本書は、月刊誌「新潮」に2012~19年に連載された「地上に星座をつくる」を時系列に一冊にまとめたもので、著者は「あとがき」で「都度、1ヶ月間に起こった最も印象的な出来事について毎月書いてきたので、忘れっぽい自分にとって、この連載は自分の歩みそのものであり、生の記憶と直結しているといってもいい」と記している。
私はこれまで著者の、『最後の冒険家』(2008年開高健ノンフィクション賞受賞)のほか、『全ての装備を知恵に置き換えること』(2005年)、『いま生きているという冒険』(2006年)などのエッセイ・紀行集を読んできたが、常に驚き感心するのは、著者の幅広い好奇心と人間離れした行動力、そこから何かを感じ取る鋭い感性、そしてそれを他人に伝える文章表現力であり、本書においてもそれらは遺憾なく発揮されている。

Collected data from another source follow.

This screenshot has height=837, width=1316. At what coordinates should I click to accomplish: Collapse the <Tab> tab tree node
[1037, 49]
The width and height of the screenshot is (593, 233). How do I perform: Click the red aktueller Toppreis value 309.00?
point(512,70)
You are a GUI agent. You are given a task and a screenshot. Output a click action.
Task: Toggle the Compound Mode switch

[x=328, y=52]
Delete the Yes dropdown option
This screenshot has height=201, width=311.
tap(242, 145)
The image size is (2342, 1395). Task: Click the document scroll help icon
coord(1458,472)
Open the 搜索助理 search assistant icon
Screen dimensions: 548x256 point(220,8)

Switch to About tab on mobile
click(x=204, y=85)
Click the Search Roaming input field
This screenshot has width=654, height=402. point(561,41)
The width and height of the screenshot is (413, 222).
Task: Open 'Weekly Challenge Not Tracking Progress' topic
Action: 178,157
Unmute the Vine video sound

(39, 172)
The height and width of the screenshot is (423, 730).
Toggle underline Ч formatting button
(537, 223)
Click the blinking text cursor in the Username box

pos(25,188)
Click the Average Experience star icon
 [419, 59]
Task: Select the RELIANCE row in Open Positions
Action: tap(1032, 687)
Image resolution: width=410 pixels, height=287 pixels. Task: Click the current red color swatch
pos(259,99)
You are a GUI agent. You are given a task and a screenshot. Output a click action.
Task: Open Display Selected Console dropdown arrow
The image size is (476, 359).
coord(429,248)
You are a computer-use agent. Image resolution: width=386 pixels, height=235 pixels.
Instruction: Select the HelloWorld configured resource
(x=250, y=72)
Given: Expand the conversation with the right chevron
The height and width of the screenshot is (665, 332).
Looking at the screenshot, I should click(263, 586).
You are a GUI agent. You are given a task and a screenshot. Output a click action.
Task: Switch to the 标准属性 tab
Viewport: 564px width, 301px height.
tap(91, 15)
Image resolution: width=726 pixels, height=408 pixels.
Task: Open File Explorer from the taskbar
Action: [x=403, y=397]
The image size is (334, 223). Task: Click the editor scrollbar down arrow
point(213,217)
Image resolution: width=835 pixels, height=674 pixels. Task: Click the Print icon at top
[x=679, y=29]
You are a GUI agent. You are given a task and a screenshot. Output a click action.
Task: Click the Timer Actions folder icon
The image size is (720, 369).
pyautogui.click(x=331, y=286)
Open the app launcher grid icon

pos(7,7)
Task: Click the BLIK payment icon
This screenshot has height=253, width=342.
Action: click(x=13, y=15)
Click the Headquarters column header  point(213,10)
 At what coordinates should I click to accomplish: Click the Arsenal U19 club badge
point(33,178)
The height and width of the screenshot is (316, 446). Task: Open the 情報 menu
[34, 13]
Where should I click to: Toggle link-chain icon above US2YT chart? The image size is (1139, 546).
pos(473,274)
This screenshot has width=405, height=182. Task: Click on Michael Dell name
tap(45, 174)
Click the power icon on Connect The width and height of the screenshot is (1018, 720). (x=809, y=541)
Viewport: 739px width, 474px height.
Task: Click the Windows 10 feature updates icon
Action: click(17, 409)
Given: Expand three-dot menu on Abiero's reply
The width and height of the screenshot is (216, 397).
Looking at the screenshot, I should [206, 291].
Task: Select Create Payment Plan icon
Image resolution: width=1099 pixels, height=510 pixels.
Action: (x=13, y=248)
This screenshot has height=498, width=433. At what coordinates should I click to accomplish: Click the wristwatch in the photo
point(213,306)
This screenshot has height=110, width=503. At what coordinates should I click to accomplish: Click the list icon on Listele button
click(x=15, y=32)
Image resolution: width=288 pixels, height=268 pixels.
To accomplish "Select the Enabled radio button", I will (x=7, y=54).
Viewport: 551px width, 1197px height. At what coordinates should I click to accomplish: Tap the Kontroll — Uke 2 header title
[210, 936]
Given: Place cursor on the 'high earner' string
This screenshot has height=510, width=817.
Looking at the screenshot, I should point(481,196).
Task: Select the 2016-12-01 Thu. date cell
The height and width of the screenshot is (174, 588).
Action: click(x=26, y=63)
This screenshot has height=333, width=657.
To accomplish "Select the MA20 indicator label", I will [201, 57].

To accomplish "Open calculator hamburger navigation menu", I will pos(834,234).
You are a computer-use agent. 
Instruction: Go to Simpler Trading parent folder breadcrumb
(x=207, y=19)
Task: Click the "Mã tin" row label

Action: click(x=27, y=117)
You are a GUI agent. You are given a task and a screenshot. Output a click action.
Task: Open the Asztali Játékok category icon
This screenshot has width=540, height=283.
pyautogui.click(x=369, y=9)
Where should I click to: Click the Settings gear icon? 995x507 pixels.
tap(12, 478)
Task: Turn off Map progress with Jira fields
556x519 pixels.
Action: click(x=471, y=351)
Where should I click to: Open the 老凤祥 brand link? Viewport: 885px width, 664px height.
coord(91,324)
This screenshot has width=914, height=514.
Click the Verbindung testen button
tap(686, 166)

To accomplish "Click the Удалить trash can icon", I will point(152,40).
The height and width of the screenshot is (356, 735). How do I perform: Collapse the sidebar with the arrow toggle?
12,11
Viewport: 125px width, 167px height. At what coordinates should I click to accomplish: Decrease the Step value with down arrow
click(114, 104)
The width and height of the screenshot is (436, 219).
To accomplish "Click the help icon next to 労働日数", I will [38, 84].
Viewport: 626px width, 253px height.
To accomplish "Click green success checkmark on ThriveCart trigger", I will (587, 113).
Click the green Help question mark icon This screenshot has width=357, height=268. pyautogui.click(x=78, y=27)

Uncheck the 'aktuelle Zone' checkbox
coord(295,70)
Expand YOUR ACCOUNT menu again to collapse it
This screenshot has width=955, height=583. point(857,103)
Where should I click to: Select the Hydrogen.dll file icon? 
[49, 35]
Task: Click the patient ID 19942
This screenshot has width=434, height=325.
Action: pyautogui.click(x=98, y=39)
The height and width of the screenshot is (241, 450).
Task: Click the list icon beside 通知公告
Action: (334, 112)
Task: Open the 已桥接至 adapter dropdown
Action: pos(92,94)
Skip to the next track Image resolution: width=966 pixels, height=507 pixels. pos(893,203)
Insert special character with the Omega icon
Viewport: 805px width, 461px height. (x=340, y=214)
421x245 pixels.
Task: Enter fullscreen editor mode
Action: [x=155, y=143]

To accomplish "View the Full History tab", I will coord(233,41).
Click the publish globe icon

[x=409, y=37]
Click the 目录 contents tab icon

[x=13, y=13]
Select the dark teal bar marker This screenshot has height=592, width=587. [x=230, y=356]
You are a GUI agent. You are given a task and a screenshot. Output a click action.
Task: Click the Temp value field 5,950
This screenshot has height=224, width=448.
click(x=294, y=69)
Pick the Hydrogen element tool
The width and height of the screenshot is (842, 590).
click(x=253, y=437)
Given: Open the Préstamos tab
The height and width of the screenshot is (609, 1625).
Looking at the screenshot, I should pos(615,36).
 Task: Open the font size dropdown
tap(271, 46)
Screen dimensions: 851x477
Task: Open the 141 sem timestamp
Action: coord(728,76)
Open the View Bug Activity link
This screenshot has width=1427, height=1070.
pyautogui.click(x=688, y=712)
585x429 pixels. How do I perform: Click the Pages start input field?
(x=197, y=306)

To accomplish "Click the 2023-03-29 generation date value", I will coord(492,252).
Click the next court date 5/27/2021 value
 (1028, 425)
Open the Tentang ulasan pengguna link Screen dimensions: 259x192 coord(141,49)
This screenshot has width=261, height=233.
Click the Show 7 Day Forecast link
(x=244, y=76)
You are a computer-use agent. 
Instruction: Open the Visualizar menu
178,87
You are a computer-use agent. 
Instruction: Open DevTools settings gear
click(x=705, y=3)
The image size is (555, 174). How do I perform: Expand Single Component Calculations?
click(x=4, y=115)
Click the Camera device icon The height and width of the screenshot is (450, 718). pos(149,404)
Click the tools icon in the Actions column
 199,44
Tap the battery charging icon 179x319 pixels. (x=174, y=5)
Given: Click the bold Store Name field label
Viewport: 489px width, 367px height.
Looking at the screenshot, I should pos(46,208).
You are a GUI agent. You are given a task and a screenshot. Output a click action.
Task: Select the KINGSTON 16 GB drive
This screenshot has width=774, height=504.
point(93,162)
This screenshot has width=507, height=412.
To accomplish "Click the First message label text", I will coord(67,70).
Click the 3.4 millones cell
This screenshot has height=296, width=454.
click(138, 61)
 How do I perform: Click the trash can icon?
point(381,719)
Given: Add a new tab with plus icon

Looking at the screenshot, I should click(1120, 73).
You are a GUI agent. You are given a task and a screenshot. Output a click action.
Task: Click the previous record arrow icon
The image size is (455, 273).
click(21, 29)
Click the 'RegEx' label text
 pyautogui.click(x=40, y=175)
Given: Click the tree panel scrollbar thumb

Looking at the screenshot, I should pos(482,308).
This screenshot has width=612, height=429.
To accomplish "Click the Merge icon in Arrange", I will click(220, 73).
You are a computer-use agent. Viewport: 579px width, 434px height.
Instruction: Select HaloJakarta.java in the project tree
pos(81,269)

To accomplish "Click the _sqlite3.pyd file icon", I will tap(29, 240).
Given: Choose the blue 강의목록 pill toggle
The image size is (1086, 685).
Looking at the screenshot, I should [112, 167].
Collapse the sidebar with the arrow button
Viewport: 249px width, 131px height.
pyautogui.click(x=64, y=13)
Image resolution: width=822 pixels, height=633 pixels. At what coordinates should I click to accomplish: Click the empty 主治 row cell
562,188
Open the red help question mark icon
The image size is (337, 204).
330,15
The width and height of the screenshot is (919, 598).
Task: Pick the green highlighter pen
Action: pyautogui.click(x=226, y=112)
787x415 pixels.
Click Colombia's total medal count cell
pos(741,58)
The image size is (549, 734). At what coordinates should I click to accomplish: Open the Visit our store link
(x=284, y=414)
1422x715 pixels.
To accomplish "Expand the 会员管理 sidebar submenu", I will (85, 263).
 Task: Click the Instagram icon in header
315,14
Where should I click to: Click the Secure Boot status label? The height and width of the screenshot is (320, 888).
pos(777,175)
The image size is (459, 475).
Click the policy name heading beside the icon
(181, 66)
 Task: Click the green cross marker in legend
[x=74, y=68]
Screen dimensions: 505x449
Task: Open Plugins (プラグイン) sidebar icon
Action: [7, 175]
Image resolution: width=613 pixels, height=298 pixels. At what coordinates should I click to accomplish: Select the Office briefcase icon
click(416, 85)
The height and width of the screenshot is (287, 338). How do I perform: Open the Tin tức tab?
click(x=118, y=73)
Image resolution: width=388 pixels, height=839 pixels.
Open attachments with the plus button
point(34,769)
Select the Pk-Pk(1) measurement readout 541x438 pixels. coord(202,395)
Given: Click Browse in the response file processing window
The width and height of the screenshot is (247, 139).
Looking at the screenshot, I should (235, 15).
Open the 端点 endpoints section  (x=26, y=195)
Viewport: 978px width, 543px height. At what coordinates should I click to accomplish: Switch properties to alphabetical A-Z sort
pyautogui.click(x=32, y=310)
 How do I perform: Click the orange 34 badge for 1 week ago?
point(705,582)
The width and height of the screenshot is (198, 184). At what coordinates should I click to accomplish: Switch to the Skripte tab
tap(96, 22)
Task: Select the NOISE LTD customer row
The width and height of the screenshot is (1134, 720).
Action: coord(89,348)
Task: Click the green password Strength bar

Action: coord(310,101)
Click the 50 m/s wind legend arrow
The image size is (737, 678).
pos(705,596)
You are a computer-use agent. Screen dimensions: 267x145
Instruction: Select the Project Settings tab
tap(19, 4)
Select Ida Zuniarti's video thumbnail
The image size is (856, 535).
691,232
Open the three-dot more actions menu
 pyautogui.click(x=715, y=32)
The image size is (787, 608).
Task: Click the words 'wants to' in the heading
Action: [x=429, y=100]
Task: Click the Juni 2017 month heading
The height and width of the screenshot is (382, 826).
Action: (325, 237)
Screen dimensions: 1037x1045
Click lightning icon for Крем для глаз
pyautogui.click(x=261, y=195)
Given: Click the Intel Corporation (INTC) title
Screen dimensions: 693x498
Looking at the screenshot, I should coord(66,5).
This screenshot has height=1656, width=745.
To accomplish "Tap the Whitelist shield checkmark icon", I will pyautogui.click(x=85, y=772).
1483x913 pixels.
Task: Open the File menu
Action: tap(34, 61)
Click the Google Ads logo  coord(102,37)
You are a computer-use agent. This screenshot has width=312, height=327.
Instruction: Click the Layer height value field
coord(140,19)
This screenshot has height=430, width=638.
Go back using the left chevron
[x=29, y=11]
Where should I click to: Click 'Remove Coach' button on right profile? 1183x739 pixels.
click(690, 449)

本書に登場する場所は、山形、ネパール、バングラデシュ、ムスタン(ネパール)、国東半島、韓国、ペルー、福島、ヒマラヤ、チベット、岩手、富士山、パリ、斜里、サハリン、ベトナム、アルバータ(カナダ)、パキスタン、新潟、アメリカ、沖縄、オーストラリア、能登、知床、札幌、白老、ノルウェー、富山、鹿児島、シベリア、ユーコン、アラスカ、宮古島・・・と、例によって、国内外の実に様々な国・地域である。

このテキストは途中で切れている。